Working in the pandemic: A clinical radiologist's view

2020 06 03 16 46 6597 2020 06 03 Mc Coubrie Paul 20200603161232

It feels like time has been turned back 15 years. We are reporting scans as they come off the scanner. But thousands are waiting to be done. I've plenty of time to talk with colleagues, to think, and to teach. There are fewer meetings and the multidisciplinary oncology meetings are mercifully short.

I reflected on this recently, and to my surprise, I realized that I was happy. I was back in love with radiology during a pandemic.

Dr. Paul McCoubrie from Bristol, U.K.Dr. Paul McCoubrie from Bristol, U.K.

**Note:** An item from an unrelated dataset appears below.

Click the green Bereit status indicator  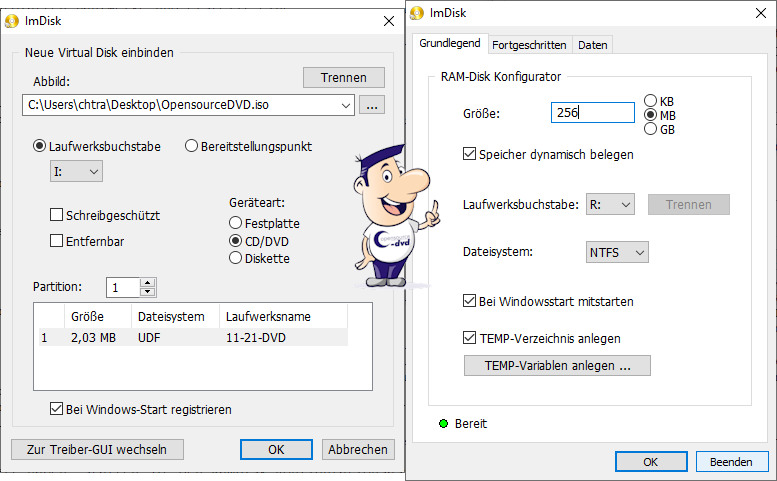click(443, 424)
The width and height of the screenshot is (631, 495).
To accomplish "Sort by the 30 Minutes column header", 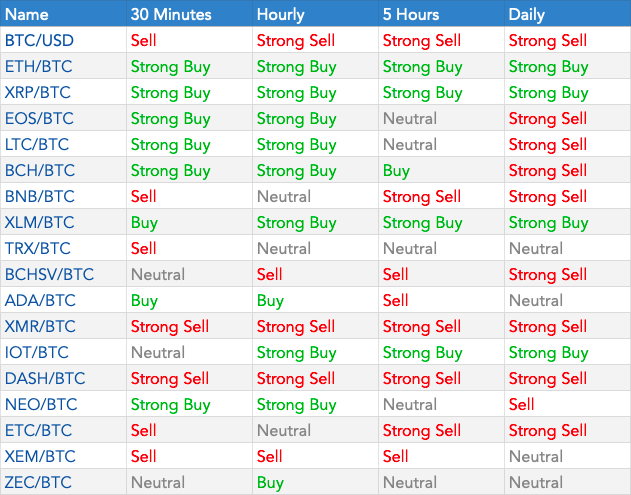I will click(x=171, y=14).
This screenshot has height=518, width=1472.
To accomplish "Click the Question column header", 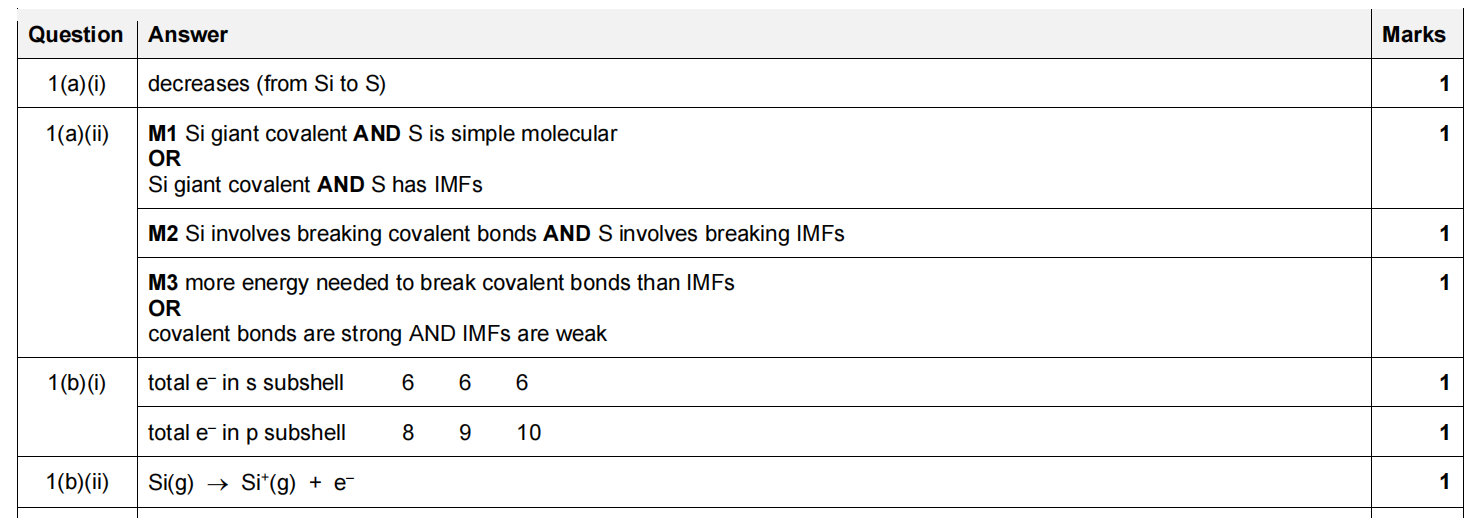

But then I felt guilty. How can I be happy amid the misery of COVID-19? Is it wrong to feel joy in my work when so many countries are still in lockdown? After considerable reflection, I decided that appreciating the silver lining of a dark cloud is no bad thing.

There have been many upsides of the pandemic and not enough people have been talking about these. I'm not dismissing the suffering and tragedy at all -- the dark cloud is still very large and very dense. And the political fog surrounding it is quite toxic too. But the rapid serial changes in the way we work have been astonishing. In some cases, very positive.

In the U.K., radiology departments were like most of the National Health Service (NHS): spectacularly unprepared. However, I've been amazed by how quickly things can happen in a crisis. A brand new hospital built in 14 days? It normally takes 14 years. Breathtaking.

The lockdown here was lightning quick. One day it was business as usual, the next nothing. We've spent our time profitably. We cleared our reporting backlogs, as did others around the country. Within a few weeks, we'd cleared several thousand scans and were then hot reporting them. I'd forgotten what that felt like.

The volume of plastic aprons and rubber gloves that I have donned and doffed has been quite something. The sheer volume of single-use nonbiodegradable plastic makes me feel like an eco-thug. I complained to colleagues about the funny smell of the surgical masks. They replied that it was probably my coffee breath. A fair point, probably.

Farcical redeployment

Many hospitals redeployed their radiologists. For older consultants, this was borderline farcical, and people realized we were useless on the wards and sent us packing. I am so out of touch that I had forgotten which end of the stethoscope goes in your mouth.

Some of our trainees found the redeployment traumatic; it felt like they were being forced back to the clinical coalface, having deskilled significantly and feeling like a liability. Their memories of this pandemic won't be exactly rosy.

All conferences and study days have been canceled or have gone online. I must admit I am not the biggest fan of webinars and so forth. Don't get me wrong, they do have advantages. Particularly if both free and good. But suffering Death by Powerpoint was never my favorite hobby. Plus I nod off faster during a webinar than in a lecture, which is probably a bad thing.

The biggest sadness over canceled conferences is the lack of social contact with old and new friends. A coffee or beer with a like-minded scholar is a true pleasure. The lectures, to me, are to fill the gaps in between social occasions. When conferences restart, I shall not waste a moment between lectures ever again.

Guideline overload

One unique phenomenon of this pandemic has been the massive proliferation of guidelines. Everyone who was anyone started writing them. And then updated and expanded them weekly. I admit that I rapidly got guideline overload. I almost needed guidelines on how to cope with the guidelines.

After having read many of these, seeking guidance and wisdom, I soon realized that everyone else was making it up and hadn't a clue what they were doing either. I started to resent this mushrooming of guidelines. Particularly when they mandated all kinds of nonsense.

This annoyed me for a while until I remembered the words of journalist and author Christopher Hitchens: "What can be asserted without evidence can be dismissed without evidence." I then stopped reading guidelines and took a guilty pleasure in ignoring poorly constructed ones.

Major upside

The major upside to this pandemic has been the pause it has allowed. We have had time to critically look at everything we do. We've simply not had time for such introspection or been allowed to change things so easily. Issues that were normally blocked or stalled are now solved in hours or days. We've been encouraged to stop low-value investigations, which is music to my ears.

I predict we will look back on this time with bittersweet memories -- a time of much suffering, but a time when diagnostic radiology was very, very different indeed. We may even be nostalgic about it.

Dr. Paul McCoubrie is a consultant radiologist at Southmead Hospital in Bristol, U.K. Competing interests: None declared.